On the bus back into the city, the grey clouds magically blew apart as the wind died down to a breeze and the sun shone through the gap, set in a bright blue sky. I stopped myself from swearing out loud and prepared to enjoy the rest of the day. Determined to see something of Sydney’s shoreline, I booked a ninety-minute “Harbour Highlights” boat tour with Captain Cook Cruises. With the rainbow overhead, I was treated to views of the Opera House, the Aquarium and the capacious houses of the rich and famous in the Eastern Suburbs before returning under the bridge back to Darling Harbour. The houses are probably some of the most expensive in the city. I stared in disbelief as one yacht left the harbour to be pulled up a slope onto its own driveway directly from the water.
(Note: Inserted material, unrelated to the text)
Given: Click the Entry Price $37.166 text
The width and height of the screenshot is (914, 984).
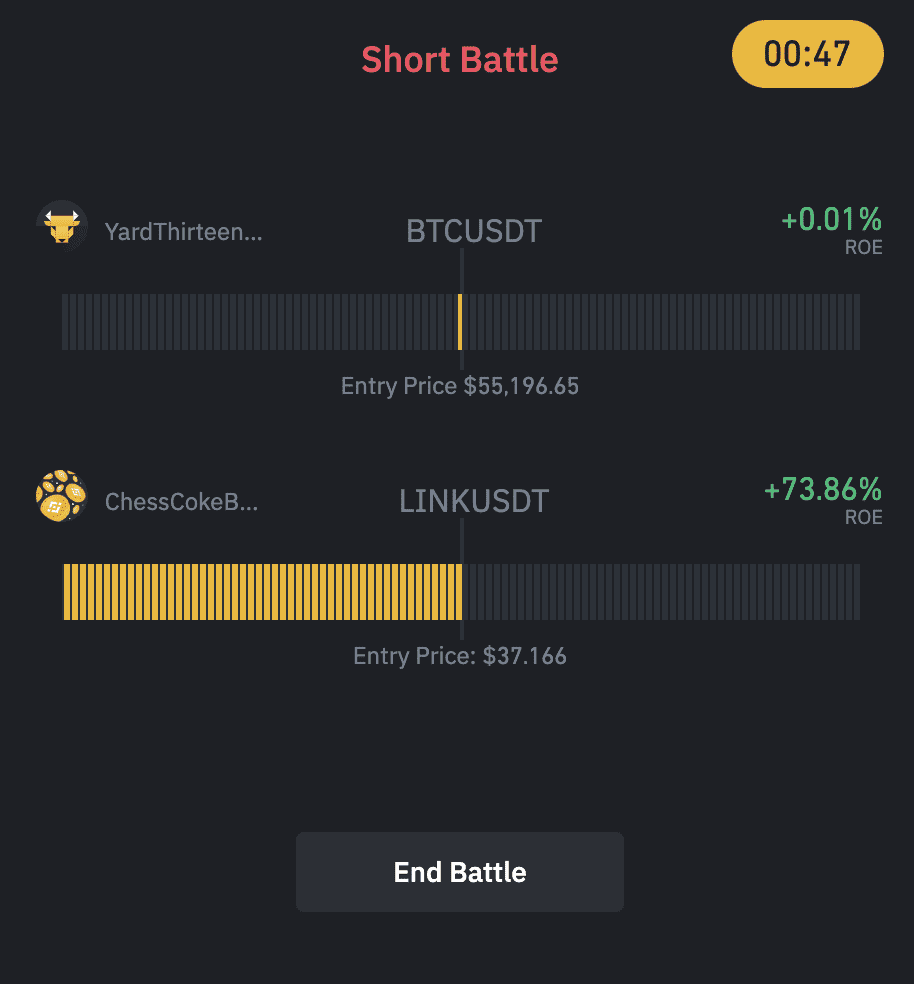Looking at the screenshot, I should pos(460,656).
Sydney is quite an easy city to be a pedestrian in, so after the cruise I took a leisurely twenty-minute walk to the Rocks, the historical area of the city. It was originally home to some of Sydney’s [native] Aborigines before it became the country’s first European settlement back in the late 18th century . Now it is a tourist haven, filled with shops, restaurants and museums. Feeling peckish, my taste buds led me into the simply titled “Pancakes on the Rocks”. I say simply titled because that is the only food on the menu – pancakes. Of course, there are several variations on the humble favourite – I opted for “Devil’s Delight”, an evil concoction involving chocolate crêpes, fresh strawberries and a combination of cream and chocolate additions that made me speechless as I stuffed the first forkful into my mouth.
As I woke up early again on my last day of the trip, I felt suddenly panicked – how could I say I ‘did’ Sydney in four days if I hadn’t taken in any culture In a cosmopolitan city I knew it could not too difficult to combat this. I got straight onto the Internet to look up museums and events happening in the city that day. I wandered on to the Opera House’s webpage and managed to get a centre row seat in the back of the stalls for that afternoon’s performance of the Australian Ballet’s “Romeo and Juliet”. No last-minute price hikes here – the ticket only cost $80 including tax.
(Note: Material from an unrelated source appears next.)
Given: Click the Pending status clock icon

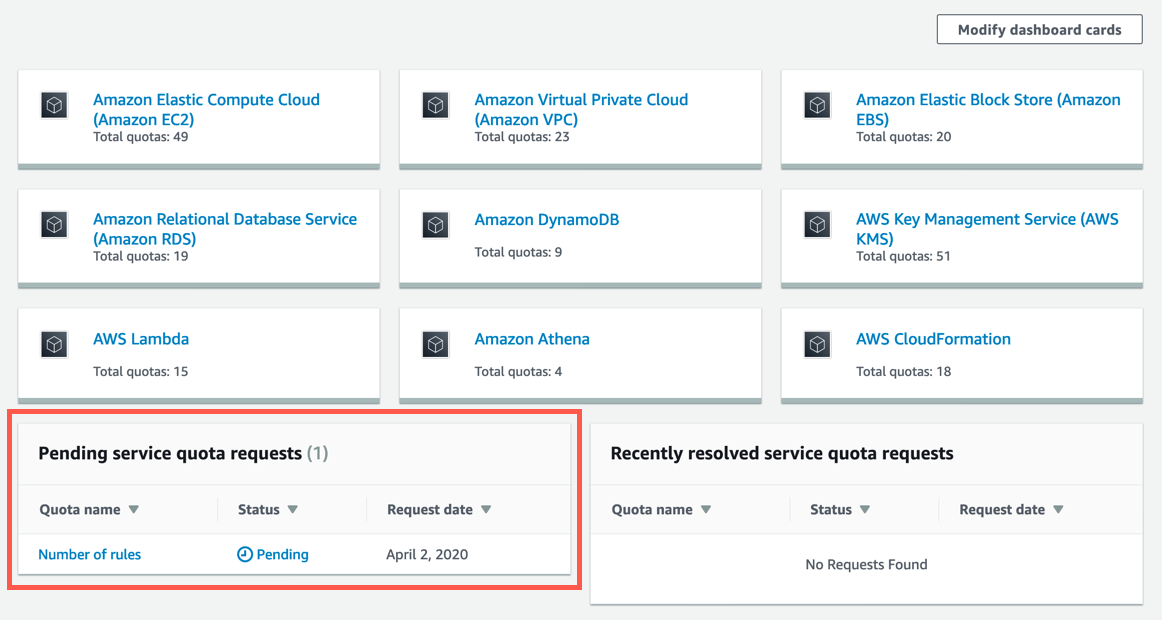Looking at the screenshot, I should 243,554.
Needing to fill my time before the show, I decided upon the Australian Museum as my culture injection. It has a good mixture of natural history and exhibits showing how Australia came to be. It really needed more time to do it justice – the couple of hours I spent there was certainly not enough, but I had to leave for my 1.30pm matinee.
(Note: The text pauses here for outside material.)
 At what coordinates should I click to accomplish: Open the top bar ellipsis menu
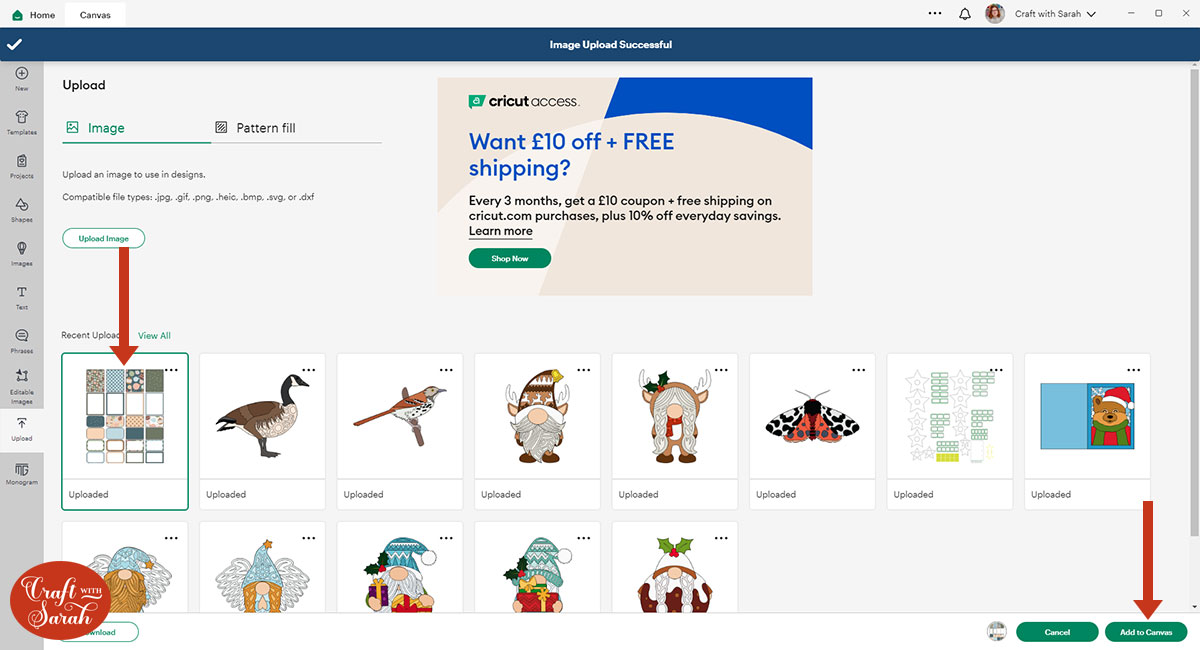(x=935, y=14)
The ballet was in the Opera Theatre that fills one of the larger sails.• Being in there was totally mesmerizing, just knowing I was in the Opera House, let alone enjoying the beautiful dance and the amazing acoustics. Afterwards, I decided to travel the full loop of the monorail, opened in July 1988, which gives fantastic views of the city for only $2.50 a trip. Thankfully it is not a long trip, as throughout the journey you are played the annoyingly catchy ‘Do the Loop!’ theme tune.•
I woke up the next morning and caught a cab back to the airport, asking myself “Did I do it? Did I ‘do’ Sydney in four nights?” The answer is, quite obviously I think, ‘no’. Although I managed to do a lot in my stay, there was still a lot more I wanted to see – the Aquarium, the Harbour Bridgewalk, Bondi in the sun… a city so full of history, culture and experiences needs time to soak it all up, and even packing in what I did is nowhere near good enough. I’m already planning a trip back next year – and I’ll be spending a lot longer there this time!